Le texte imite aussi en les tournant en dérision, les valeurs sociales, esthétiques et religieuses les plus respectées de la société malgache. Le sommet de l’éloquence que représente le kabary donne sa structure au premier chapitre du fou, les adresses aux ancêtres lors de la veillée funèbre et de l’exhumation ne sont plus que ridicules « ancêtreries de harangues kabaristiques truffées d’adazes et de proverbes à cinq balles de coton » (207). Enfin, les ancêtres respectés deviennent des « imbéciles » et des « zénies des caveaux bazzoïdes » (239) dont les « voix de caillot et de quolibet qui frappent d’écervelance aigüe » arrivent « d’outre-ciel » (206). Quand leurs descendants, suivant la tradition (famadiana), transportent leurs restes, ils « huent dada sur les porteurs entraînés soudain dans un galop incontrôlable » (208), « raillent, insultent » (209). Za rend compte d’une société dont tous les espoirs « se cognent à l’horizon » (234) et ne peut se réfugier que dans le rire, le hurlement et la haine : « rien ne pousse ici, ni nos espérances, ni nos cynismes ni nos dérisions. » (162).

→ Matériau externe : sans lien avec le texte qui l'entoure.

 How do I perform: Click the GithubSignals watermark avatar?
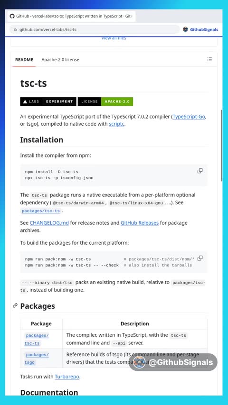click(x=139, y=362)
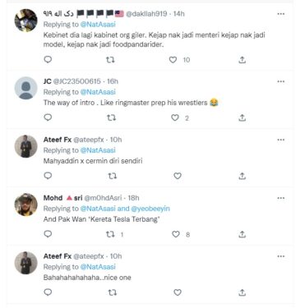The image size is (305, 308).
Task: Retweet the dakllah919 tweet
Action: click(x=110, y=60)
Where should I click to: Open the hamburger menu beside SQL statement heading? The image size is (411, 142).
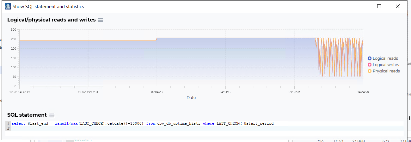[52, 115]
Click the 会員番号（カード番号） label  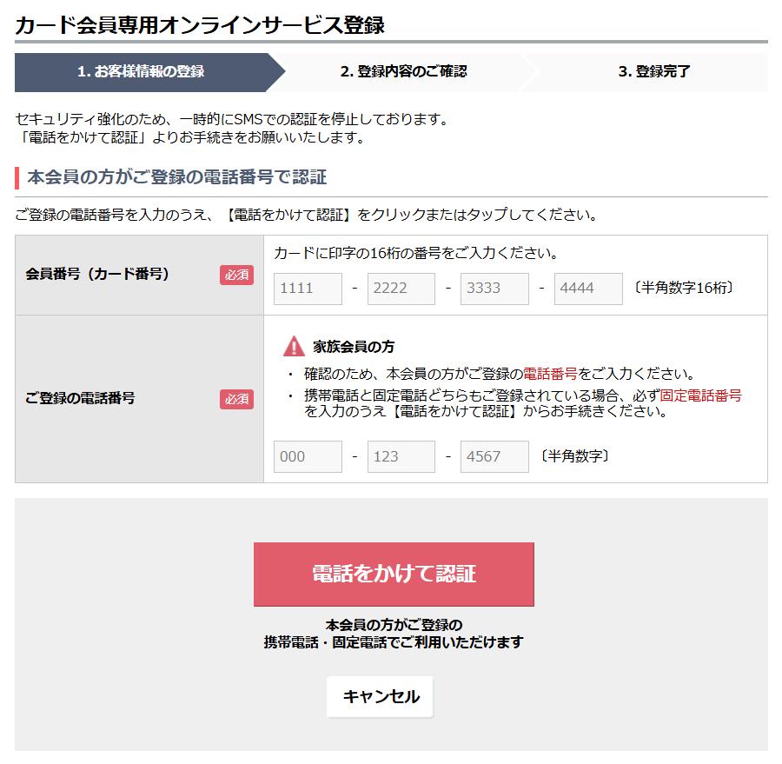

Raharimanana, qui ne cache pas ses modèles littéraires puisqu’il les cite en épigraphe, adapte ici les procédés du Haïtien Frankétienne et du Congolais Sony Labou Tansi, reprenant jusque leurs mots-clés de « zombis dézingués » (253) pour le premier et de « l’état honteux » (252) et « machin la hernie » (258) pour le second. Après eux et comme eux, la puissance du néologisme, le jeu entre les phrases nominales et les longues énumérations en apnée, les allusions à peine voilées aux lieux et aux personnes sont au service d’une vision totalement désespérée non seulement de la société malgache (la femme « hait ce pays qui danse pour des morts qui n’en valent pas la peine » 275) mais du monde qui « n’a jamais été qu’une suite de malheurs » (252) où « l’on dégouline les mots pour bien nourrir les haines » (243) face à « la boue des âmes et des siècles… » (215).
Les thèmes obsessionnels de l’horizon, des rails, du chant lugubre de la femme, du cadavre et des déjections illustrent toujours la morbidité associée à la violence sans limites déjà déclinée dans les ouvrages précédents et qu’ici ni la fantaisie langagière ni les éclats de poésie ne viennent adoucir. Le rire fou et cynique semble la provisoire, dérisoire et unique issue à cette déambulation langagière et géographique qualifiée de « dire impossible, erratique mélopée sur le sable du sens » (215) : « Za n’a qu’à rire de la connerie de l’humain » (84).